(課題 A) SEOに関する引用文のうち、「今年は去年からの流れを汲んで」から「自体はかなり変わっています。」までを一字一句そのまま書き写しなさい。
(課題 B)
SEOに関する引用文を読み、次の問いに答えなさい。
(i) 昨年話題になったのは、何のリークか。
(ii) Googleの社内文書が流出したのは、2024年の何月か。
(iii) SEOの施策自体はどうなっていると述べられているか。
··· 引用文 ···
昨年は、Googleの検索内部文書のリークも話題になり、弊社でも相当読み込んでコラムにまとめました。検索結果からのクリックデータやChromeのデータなどの属性があることがわかり、ここからもユーザー行動の重要性の裏付けがかなり取れたと感じました。
2024年5月Googleの社内文書が流出、SEO担当者が押さえておきたいポイント徹底解説
ユーザー視点の徹底

今年は去年からの流れを汲んでAI関連の動向を見ていく、そして引き続きユーザー行動へフォーカスすることが大事だと思っています。
ところで、私たちのSEOの取り組みって変わると思います?あまり変わらない?その点はどうですか?

時々聞かれるのですが、本質的にユーザー視点での改善という姿勢は変わっていません。ただ、SEOの施策自体はかなり変わっています。
··· 資料 ···
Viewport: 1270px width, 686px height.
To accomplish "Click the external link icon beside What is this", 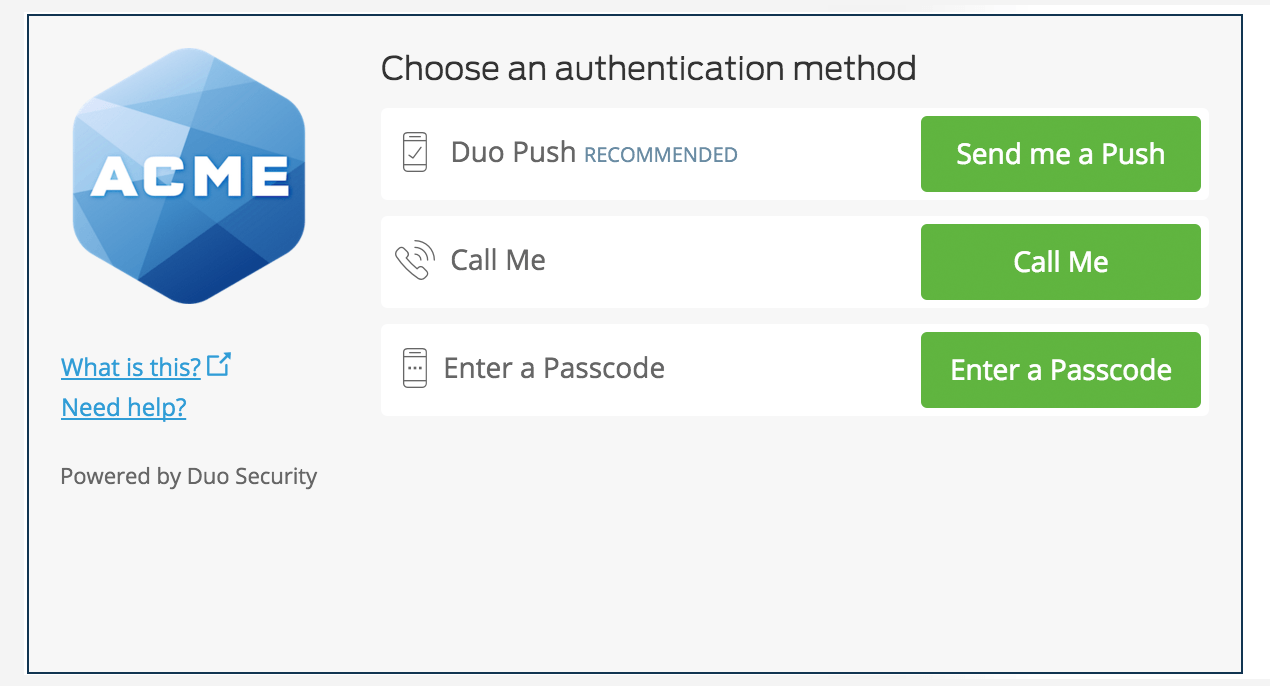I will 219,363.
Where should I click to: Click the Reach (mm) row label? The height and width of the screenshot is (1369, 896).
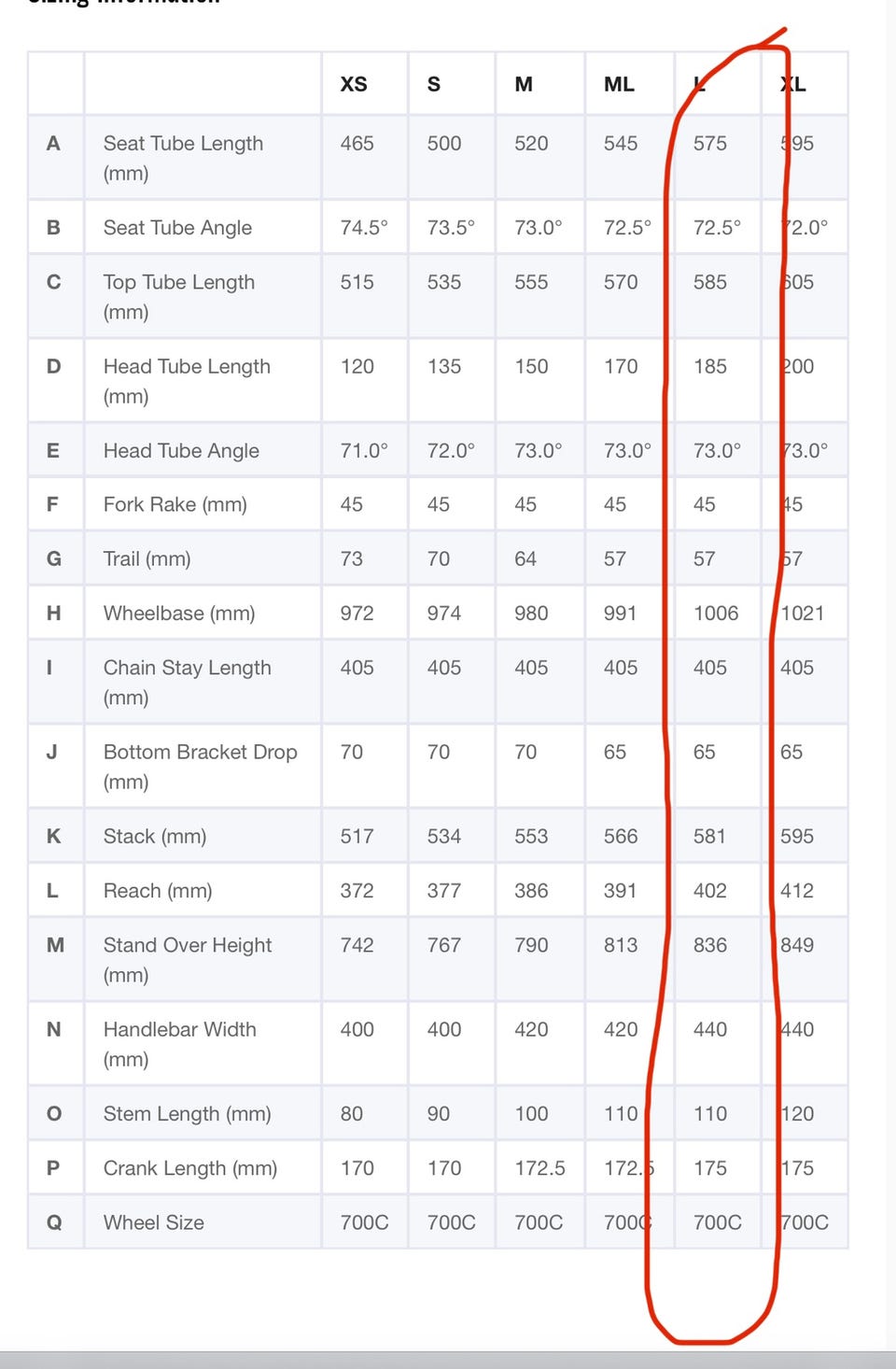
···
(解答 A)
今年は去年からの流れを汲んでAI関連の動向を見ていく、そして引き続きユーザー行動へフォーカスすることが大事だと思っています。
ところで、私たちのSEOの取り組みって変わると思います?あまり変わらない?その点はどうですか?

時々聞かれるのですが、本質的にユーザー視点での改善という姿勢は変わっていません。ただ、SEOの施策自体はかなり変わっています。

(解答 B)
(i) Googleの検索内部文書のリーク
(ii) 5月
(iii) かなり変わっている